As well as offering a select range of fonts and webfonts, TypeTrust also offers custom type design, font repair and branding and identity consultation.
This type foundry is set up in the London based design studio A2/SW/HK. Since 2010, a selection of 15 fonts have been created for print, screen and environment.
Home of the digital restoration of the typeface Gerstner Programm by Karl Gerstner with approval by the man himself in 2008, you’ll find lots of hidden gems at Lineto.
All Lineto fonts are sold through its website only, not through any resellers, so you know when you purchase one of its typefaces, it will be unique.
Independent type foundry from Portugal Ndiscover is made up of two type designers who started working together two years ago. Their first two typefaces are Bruta and Artigo, both cover Latin, Cyrillic and Greek.
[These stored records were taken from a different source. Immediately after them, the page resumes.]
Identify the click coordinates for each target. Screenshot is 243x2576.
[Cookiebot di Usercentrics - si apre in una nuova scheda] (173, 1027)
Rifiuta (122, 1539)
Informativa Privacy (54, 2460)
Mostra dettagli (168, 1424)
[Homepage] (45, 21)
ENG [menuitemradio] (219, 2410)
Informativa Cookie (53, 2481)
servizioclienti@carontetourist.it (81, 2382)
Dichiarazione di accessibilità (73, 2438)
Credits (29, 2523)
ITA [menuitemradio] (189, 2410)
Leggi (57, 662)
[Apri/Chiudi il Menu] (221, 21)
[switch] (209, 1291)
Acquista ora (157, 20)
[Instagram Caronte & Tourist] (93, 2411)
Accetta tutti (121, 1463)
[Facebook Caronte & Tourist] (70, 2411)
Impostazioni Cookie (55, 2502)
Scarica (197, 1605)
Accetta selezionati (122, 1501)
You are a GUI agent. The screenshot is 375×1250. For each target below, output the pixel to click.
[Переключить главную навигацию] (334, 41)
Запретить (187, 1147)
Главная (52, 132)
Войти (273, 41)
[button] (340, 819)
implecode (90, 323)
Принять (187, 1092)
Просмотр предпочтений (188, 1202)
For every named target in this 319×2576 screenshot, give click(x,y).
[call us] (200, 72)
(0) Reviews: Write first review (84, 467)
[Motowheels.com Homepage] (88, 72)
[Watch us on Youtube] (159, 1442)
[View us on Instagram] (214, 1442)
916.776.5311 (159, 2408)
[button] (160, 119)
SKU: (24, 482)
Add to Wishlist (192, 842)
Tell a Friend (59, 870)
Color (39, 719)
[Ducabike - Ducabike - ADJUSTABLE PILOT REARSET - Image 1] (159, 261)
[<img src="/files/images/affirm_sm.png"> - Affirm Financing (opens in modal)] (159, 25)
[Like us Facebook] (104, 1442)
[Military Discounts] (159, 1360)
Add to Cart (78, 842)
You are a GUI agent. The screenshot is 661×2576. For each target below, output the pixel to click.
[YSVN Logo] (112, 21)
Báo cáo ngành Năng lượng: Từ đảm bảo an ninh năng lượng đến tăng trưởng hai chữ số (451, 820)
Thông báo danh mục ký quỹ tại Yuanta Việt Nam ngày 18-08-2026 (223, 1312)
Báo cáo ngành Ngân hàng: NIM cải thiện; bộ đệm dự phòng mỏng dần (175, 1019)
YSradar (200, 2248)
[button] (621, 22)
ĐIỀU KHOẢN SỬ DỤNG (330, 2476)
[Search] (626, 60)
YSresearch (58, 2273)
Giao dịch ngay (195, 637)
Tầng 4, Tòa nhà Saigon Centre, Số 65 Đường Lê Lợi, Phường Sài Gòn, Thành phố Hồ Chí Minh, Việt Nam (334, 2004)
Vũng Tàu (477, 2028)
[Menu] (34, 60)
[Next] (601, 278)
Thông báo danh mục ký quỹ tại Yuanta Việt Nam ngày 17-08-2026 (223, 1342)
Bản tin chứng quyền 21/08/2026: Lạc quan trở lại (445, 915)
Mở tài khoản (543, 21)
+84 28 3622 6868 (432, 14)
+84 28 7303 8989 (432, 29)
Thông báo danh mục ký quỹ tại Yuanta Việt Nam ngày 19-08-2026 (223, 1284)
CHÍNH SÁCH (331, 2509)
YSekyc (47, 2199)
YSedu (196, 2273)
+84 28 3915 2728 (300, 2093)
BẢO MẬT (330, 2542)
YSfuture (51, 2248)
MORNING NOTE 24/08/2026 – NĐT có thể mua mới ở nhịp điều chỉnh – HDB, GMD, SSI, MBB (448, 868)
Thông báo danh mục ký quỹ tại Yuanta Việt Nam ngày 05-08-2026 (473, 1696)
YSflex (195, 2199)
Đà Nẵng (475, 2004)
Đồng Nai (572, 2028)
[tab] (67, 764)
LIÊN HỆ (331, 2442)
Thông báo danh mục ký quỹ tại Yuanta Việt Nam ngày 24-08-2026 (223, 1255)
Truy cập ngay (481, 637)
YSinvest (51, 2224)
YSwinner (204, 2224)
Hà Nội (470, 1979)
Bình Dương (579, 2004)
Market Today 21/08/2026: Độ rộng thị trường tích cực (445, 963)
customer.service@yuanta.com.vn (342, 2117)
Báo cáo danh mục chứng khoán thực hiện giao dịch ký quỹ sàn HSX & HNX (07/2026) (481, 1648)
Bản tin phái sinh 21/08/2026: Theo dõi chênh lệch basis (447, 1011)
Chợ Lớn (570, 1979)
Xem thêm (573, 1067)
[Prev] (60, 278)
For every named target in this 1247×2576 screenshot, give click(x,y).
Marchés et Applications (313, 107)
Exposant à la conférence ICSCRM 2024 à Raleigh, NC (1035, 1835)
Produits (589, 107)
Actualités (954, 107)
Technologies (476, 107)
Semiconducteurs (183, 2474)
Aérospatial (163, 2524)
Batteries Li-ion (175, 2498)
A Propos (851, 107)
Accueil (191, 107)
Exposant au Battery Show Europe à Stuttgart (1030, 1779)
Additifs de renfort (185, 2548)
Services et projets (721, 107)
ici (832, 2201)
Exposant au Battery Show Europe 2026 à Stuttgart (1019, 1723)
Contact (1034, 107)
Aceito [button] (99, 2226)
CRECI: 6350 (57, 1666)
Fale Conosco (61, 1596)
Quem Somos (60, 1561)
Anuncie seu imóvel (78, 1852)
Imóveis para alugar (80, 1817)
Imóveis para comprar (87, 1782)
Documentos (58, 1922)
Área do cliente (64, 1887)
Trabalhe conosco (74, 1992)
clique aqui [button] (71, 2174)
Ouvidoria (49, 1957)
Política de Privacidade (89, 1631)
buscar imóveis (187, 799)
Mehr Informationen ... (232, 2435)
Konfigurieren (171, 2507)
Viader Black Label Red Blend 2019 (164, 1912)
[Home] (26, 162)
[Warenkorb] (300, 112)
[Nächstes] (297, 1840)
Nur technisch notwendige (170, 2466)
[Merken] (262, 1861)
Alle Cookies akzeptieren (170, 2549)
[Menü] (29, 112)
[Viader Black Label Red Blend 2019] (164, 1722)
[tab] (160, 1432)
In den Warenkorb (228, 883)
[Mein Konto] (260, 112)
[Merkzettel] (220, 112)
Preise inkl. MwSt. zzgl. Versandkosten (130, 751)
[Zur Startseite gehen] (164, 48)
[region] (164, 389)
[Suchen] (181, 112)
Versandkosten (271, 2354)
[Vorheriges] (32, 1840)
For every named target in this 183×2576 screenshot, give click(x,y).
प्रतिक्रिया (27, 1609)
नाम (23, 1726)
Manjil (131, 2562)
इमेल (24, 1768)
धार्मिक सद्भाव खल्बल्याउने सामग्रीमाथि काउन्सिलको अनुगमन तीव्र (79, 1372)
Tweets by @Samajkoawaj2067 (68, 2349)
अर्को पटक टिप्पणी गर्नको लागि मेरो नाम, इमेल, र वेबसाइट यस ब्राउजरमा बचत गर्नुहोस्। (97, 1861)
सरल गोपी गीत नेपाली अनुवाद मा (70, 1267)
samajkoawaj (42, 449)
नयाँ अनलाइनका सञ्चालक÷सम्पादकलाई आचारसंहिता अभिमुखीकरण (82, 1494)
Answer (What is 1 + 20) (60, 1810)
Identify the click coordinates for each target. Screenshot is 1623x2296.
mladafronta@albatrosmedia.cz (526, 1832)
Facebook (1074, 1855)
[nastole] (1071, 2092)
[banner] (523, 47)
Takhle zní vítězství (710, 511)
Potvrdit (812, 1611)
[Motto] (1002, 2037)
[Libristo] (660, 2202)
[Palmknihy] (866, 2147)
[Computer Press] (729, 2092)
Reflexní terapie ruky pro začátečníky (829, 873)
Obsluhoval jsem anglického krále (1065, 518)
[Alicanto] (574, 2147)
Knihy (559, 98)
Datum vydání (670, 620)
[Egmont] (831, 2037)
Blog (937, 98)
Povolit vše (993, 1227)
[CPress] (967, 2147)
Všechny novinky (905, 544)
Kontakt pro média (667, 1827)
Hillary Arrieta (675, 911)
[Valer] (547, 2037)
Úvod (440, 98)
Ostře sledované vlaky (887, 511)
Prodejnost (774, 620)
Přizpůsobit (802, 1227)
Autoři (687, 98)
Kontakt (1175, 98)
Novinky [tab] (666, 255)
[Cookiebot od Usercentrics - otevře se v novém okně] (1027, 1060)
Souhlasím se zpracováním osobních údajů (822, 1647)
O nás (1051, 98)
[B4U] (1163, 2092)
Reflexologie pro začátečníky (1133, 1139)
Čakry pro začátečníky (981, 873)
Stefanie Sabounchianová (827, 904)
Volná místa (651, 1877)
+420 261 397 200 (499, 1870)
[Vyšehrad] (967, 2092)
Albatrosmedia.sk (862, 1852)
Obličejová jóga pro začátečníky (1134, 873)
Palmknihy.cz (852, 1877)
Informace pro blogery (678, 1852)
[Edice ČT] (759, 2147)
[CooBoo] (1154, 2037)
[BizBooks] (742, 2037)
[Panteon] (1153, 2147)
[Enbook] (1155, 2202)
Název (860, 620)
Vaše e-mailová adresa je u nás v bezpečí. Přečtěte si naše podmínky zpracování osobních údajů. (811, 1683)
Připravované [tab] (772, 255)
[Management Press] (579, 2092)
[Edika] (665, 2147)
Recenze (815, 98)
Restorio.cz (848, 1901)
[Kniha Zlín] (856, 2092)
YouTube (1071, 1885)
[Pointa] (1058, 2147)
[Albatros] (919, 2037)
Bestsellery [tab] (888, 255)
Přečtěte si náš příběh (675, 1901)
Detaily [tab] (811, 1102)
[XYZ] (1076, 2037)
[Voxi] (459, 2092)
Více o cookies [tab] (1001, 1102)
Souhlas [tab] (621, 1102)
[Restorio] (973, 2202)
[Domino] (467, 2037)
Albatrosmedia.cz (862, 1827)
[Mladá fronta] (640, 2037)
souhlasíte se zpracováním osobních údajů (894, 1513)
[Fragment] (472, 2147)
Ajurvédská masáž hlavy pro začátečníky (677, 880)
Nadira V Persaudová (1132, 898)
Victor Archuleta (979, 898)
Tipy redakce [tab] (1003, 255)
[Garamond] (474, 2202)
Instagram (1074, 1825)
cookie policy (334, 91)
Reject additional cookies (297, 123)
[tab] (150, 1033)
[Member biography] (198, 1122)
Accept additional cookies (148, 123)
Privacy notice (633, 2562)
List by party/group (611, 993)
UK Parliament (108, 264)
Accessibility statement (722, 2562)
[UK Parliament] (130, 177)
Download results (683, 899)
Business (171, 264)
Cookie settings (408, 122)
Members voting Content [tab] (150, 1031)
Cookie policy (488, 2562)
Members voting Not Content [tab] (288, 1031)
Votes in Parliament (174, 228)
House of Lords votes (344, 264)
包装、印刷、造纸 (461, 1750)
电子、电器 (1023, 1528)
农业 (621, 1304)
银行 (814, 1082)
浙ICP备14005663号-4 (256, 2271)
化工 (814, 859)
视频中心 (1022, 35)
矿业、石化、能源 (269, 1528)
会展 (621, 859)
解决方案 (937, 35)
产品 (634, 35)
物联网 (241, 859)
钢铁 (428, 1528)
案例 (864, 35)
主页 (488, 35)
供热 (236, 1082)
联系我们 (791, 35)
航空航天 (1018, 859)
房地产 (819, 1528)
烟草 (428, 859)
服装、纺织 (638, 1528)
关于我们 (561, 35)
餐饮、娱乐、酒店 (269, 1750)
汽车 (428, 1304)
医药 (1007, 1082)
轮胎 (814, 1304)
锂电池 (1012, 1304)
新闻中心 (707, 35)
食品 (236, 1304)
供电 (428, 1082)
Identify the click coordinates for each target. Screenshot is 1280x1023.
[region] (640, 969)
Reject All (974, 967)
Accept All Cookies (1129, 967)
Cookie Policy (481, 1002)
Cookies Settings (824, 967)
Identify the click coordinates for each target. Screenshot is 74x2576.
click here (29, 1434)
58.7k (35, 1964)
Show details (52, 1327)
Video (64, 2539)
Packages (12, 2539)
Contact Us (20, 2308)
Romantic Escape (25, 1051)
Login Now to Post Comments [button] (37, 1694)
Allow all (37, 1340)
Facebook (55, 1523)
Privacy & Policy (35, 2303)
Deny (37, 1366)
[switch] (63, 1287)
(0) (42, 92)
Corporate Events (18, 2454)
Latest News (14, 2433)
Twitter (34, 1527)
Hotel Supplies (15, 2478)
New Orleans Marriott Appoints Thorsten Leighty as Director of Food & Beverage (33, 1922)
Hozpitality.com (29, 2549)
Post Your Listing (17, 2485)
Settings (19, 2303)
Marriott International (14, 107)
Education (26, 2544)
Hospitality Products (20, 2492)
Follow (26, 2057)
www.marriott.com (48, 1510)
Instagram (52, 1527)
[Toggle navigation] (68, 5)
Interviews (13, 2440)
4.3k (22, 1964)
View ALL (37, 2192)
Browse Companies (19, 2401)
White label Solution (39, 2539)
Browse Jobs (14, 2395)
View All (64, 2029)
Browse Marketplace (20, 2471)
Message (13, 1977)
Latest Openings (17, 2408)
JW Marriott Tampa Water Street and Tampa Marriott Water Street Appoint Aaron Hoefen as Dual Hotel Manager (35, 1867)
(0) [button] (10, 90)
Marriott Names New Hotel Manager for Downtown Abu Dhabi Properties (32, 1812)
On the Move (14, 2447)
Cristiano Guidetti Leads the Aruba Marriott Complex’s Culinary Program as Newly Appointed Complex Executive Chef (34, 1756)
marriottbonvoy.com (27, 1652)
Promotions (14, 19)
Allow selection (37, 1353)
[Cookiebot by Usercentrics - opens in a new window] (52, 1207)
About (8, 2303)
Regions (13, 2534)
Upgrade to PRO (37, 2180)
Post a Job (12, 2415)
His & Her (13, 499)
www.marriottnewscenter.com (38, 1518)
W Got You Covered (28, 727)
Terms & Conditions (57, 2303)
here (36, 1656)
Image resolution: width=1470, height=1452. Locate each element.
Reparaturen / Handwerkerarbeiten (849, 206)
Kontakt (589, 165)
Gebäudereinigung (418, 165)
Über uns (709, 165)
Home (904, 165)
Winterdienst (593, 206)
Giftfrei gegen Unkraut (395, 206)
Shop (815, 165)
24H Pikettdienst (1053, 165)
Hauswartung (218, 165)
Since then, the pair have designed a few more quality typefaces, but the selection is pretty limited at the moment.
Free Font Libraries
The Pangram Pangram Foundry was founded by designer Mathieu Desjardinsalmost 3 years ago.
Compared to its peers, it gives free access to its wonderful-looking fonts to everyone for personal use. Licenses are available to purchase for commercial projects. The idea is to allow those who use fonts the most (mostly designers) to play and work with them in their entirety and at the time of a commercial project, let their client/employer purchase the commercial license.
Google Fonts is a very helpful go-to library for free and open sourced typefaces. With a simple interface and a range of fonts in over 135 languages by individual type designers and foundries, it’s a source that should rarely let you down.
And as well as that, Google Fonts offers information about the designers and their processes, as well as analytics on usage and demographics.
There’s also a helpful filtering system, making the time spent trawling through different designs all the more customised.
Wild Type is made up of two designers that wanted to personally contribute to the design community – and they’ve definitely done that. One half of Wild Type, Krisjanis Mezulis, often lets us know about their range of lovely free fonts – everything from brush lettering to futuristic.
We asked Krisjanis to give us his tips on creating brush lettering along with other artists – you can check out their tips here.
Most of these we’ve included in our free fonts feature, but it’s definitely worth checking them all out at Wild Type. They also have a range of priced fonts too.
Not the best place to find high quality typefaces, but nonetheless free. We can’t have a list of free typeface libraries without it though. With headlines like ‘Techno’ and ‘Foreign Look’, it’s a bit hit and miss, but it’s got those basic Sans Serif typefaces you can’t go wrong with.